- _TEXT FOR ANALYSIS_
=== Begin Enclosure ===
Auxin is an essential plant hormone that regulates diverse processes, such as cell division and expansion, embryogenesis, meristem formation, root and leaf patterning, tropism, and reproduction. Extensive molecular studies have identified a large set of auxin inducible genes and the auxin responsive cis-elements and the relevant trans-acting factors. Genetic approaches have led to the isolation of genes involved in auxin responses and transport and the unraveling of protein degradation control in auxin signaling.

Our lab has been interested in understanding the molecular and biochemical mechanisms underlying the auxin signal transduction pathway that control nuclear gene transcription and plant morphogenesis. We have taken novel molecular genetic and genomic approaches to identify regulatory genes important for auxin-inducible transcription and morphogenesis by using tobacco and Arabidopsis as model systems. We have established efficient transient and stable transformation systems that will allow the identification of genes that can perturb (both gain-of-function and loss-of-function) various steps of the auxin- dependent transcription and morphogenesis, including cell proliferation, elongation, and differentiation. These expression cloning and functional genomic analysis methods could facilitate the identification of genes involved in cell shape, growth polarity, cell division, cell death, organogenesis, embryogenesis and gene expression. The use of the jellyfish green-fluorescent protein (GFP) provides an excellent visual marker to follow auxin responses in living cells. The experimental design can overcome lethality and functional redundancy, which may limit the isolation of more specific mutants important for the elucidation of the auxin signal transduction pathway.
=== End Enclosure ===
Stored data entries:
=== Begin Enclosure ===
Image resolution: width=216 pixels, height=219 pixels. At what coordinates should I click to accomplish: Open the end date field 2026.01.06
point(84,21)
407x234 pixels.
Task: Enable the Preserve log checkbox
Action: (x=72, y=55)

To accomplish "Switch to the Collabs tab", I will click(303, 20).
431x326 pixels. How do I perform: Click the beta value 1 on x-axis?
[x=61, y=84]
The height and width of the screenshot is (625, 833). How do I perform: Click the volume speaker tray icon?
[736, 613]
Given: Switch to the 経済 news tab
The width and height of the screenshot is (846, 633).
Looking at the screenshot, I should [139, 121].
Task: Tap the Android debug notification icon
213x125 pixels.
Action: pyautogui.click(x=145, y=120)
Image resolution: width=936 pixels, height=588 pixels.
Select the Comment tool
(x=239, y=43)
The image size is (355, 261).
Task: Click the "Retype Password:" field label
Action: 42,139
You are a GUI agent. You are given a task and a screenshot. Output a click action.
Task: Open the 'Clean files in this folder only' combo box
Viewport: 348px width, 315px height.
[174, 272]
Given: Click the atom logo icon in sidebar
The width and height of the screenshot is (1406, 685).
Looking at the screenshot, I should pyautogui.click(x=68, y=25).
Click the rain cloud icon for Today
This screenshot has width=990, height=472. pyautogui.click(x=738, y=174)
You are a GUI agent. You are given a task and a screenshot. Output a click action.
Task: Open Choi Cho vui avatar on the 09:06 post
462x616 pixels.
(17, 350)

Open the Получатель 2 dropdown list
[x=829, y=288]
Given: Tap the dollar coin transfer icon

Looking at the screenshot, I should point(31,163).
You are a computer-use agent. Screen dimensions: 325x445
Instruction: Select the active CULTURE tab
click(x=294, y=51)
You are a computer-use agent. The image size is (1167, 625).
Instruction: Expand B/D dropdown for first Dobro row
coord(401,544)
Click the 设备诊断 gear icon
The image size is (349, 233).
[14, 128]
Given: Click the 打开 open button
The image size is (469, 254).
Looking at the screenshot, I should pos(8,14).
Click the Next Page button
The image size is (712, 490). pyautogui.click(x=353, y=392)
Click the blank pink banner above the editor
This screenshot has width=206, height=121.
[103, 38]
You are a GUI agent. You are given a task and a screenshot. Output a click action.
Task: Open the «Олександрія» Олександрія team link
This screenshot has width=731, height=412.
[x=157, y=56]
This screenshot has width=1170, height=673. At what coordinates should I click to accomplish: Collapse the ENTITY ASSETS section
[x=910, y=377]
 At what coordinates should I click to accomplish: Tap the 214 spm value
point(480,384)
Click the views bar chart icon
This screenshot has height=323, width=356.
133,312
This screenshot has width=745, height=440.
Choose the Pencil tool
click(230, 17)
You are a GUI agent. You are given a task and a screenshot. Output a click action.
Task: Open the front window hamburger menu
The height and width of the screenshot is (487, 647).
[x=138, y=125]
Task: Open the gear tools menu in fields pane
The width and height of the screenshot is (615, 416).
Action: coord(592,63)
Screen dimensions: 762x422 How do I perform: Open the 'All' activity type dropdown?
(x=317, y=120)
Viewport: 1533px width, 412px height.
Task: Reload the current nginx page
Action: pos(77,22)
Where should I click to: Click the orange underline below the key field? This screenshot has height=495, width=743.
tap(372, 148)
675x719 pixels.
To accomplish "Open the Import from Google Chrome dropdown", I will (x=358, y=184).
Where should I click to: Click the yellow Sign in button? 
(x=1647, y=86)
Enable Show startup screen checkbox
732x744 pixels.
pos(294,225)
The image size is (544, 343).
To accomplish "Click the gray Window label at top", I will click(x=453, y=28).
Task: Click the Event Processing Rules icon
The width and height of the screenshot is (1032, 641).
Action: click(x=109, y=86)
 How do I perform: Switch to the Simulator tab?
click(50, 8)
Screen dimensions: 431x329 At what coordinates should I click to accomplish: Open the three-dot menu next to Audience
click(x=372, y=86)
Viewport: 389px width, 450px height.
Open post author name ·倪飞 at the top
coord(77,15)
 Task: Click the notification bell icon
=== End Enclosure ===
- _PROBLEMS AND TASKS_
A - According to the text on auxin, which two plants does the lab use as model systems?
B - Go on with the text on auxin from the point where it stops.
You won't need the rows.

- _RESULTS FOR THE EXERCISE_
A - Tobacco and Arabidopsis.

B -
Based on the control of early response gene transcription, we have explored the functions of mitogen activated protein kinase (MAPK) signaling cascades in the regulation of auxin responses. We have discovered both positive and negative roles of MAPK cascades in auxin signaling. The future goals are to define the specific roles of each molecular component and their upstream regulators and downstream targets. In addition, our studies have revealed surprising connections between auxin and stress signaling as well as auxin and sugar signaling in plants. The identification of molecular links connecting auxin and sugar, stress or cytokinin signaling networks will reveal a complex but more realistic view of regulatory circuits in plant cells. The studies have provided novel approaches to manipulate plant life span, seed development, and vegetative and reproductive growth for the improvement of crop yield.